Overall Rating: ★★★½☆

A Christmas Carol (the App, not the masterwork) is certainly the most unique take on holiday literature available for the iPad. The title boasts an interactive way to experience the Dickens classic, a story that has been adapted to nearly every medium possible. But how does it read? How does it feel? And does it actually work?

This is an abridged version of the original text. A Christmas Carol was always a shorter story, but this retelling has been cut a bit in the interest of accessibility for younger readers. Children will still find the language a bit trying at times, but the story is far from insurmountable with the helping hand of a parent. The classic themes and holiday spooks remain, largely, intact. The only real separation in feel for the story is the steampunk look the designers have splashed all over the characters, artwork and interactive bits of the app itself. One could even contest that too much attention is paid to the style and not enough to the characters themselves.

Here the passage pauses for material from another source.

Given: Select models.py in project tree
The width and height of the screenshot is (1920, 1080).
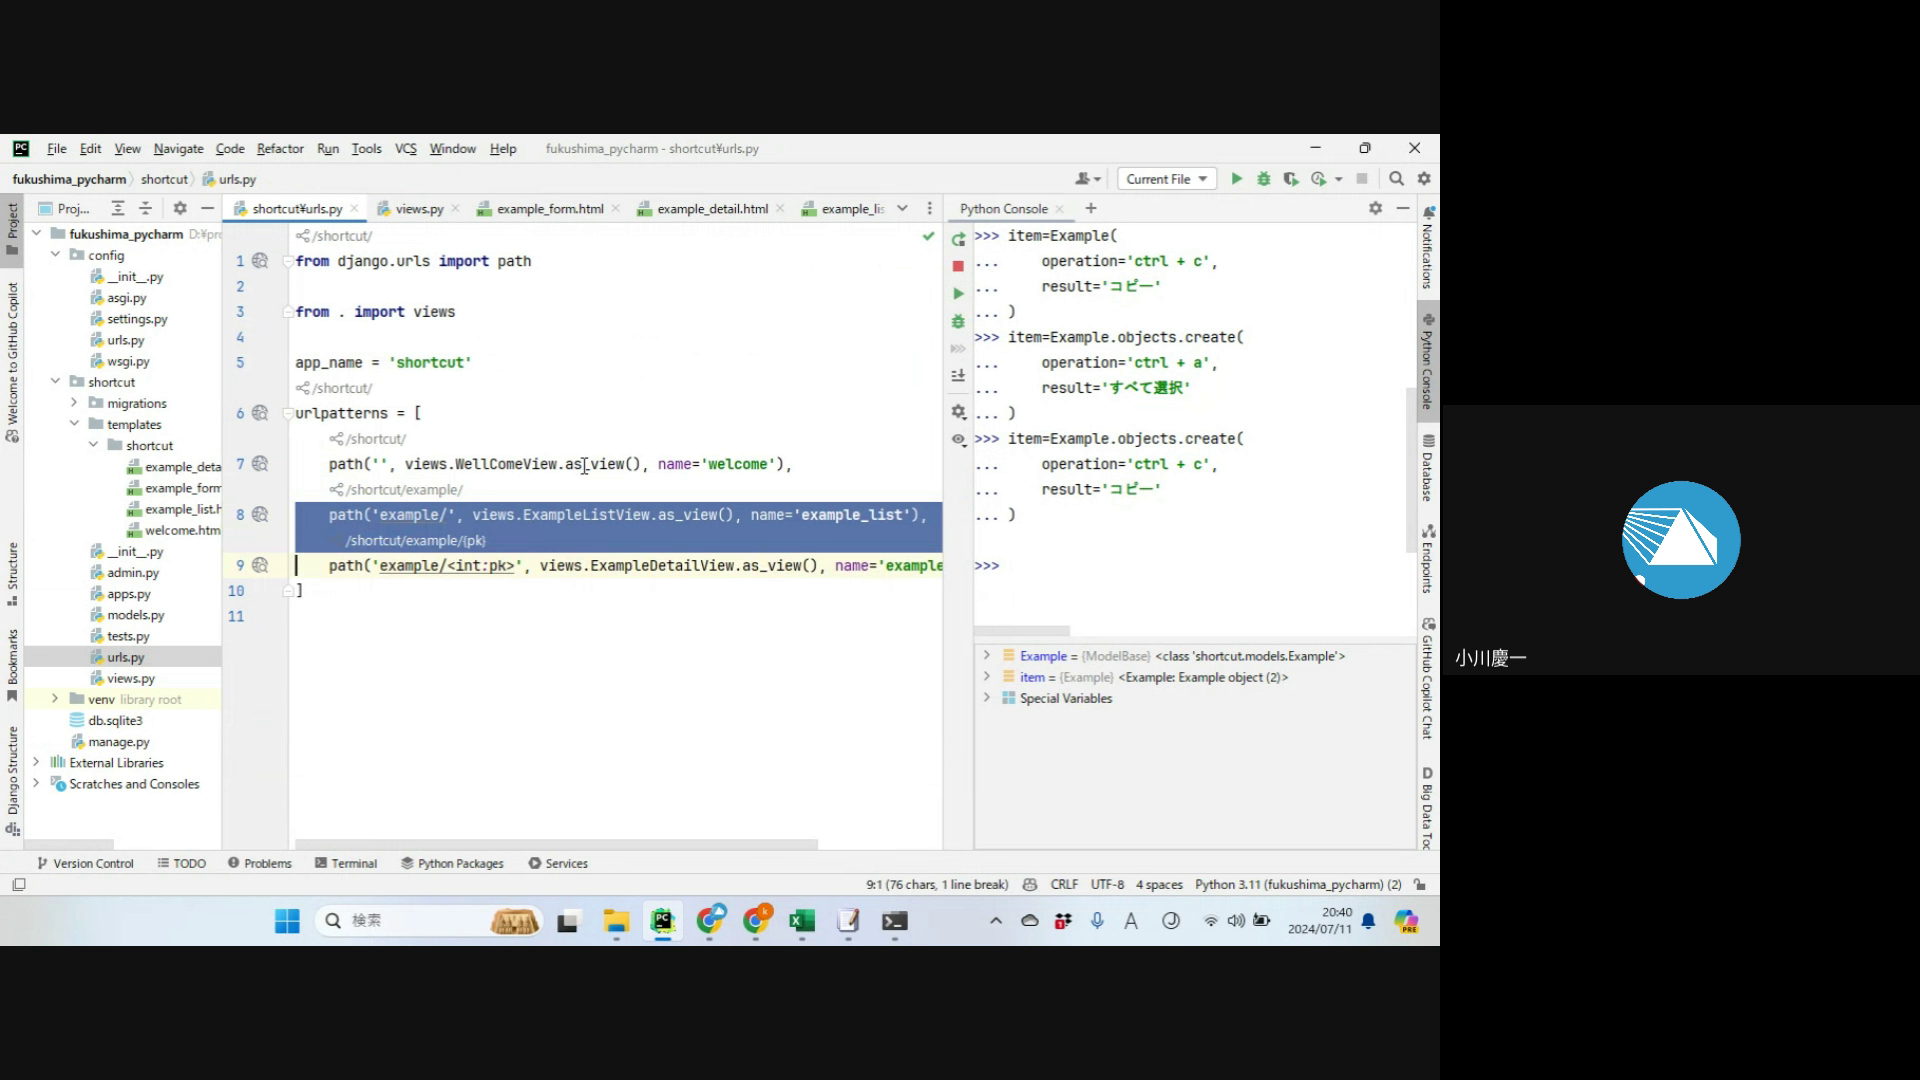Looking at the screenshot, I should click(135, 615).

The steampunk style misses the mark with Dickens’ tale. The look of characters like younger Scrooge or the ghost of Marley is often distracting from the moment at hand. An anime style for those that are living, and an odd, overbearing emphasis on mechanized life for the oddities of the story. And with the look comes a large arsenal of wooshes, hisses and whirs one would likely hear at a metallic, steam-based factory. Again, distracting.

But that’s not to say that it’s all bad. In fact, some readers may find a lot of charm in the steampunk presentation. It’s just that purists might find it to be a complete turnoff.

The sound effects and visual cues that work with the story, however, are wonderful. They bring this interactive read to life. Moments crop up that will force readers to pause and enjoy the app’s landscape. For example, the page at the beginning of the book when Scrooge strolls down the screen through the snow. The sentences split for him to make his way from top to bottom. The sound of the crunching snow and the howling wing are an extra treat for the moment. It’s thing like this that make A Christmas Carol for the iPad a worthwhile purchase.

What this experience amounts to is a fresh spin on the classic pop-up book medium. Sure, there are more visual and aural cues than one would find in a printed, cardboard version of this story; but, the presence and basic appeal are the same. Readers will be encouraged to touch, tilt and rub almost every page of the book. The downfall, however, is that folks will often go off touching what doesn’t need to be touched. A lot of times, PadWorx builds in not-so-subtle visual cues for readers to tap and explore. Though it can be a bit frustrating when things can’t be manipulated.

PadWorx is on to something here. They’ve done this with a classic tale before (Bram Stoker’s Dracula), and it seems they’re going to make a habit of it with this release. A Christmas Carol for the iPad is an excellent way to get younger readers to sit down and enjoy one of the greatest holiday stories ever told. Steampunk visuals and awkward interactive cues mar the experience, but it’s nothing highly interested readers won’t be able to look past.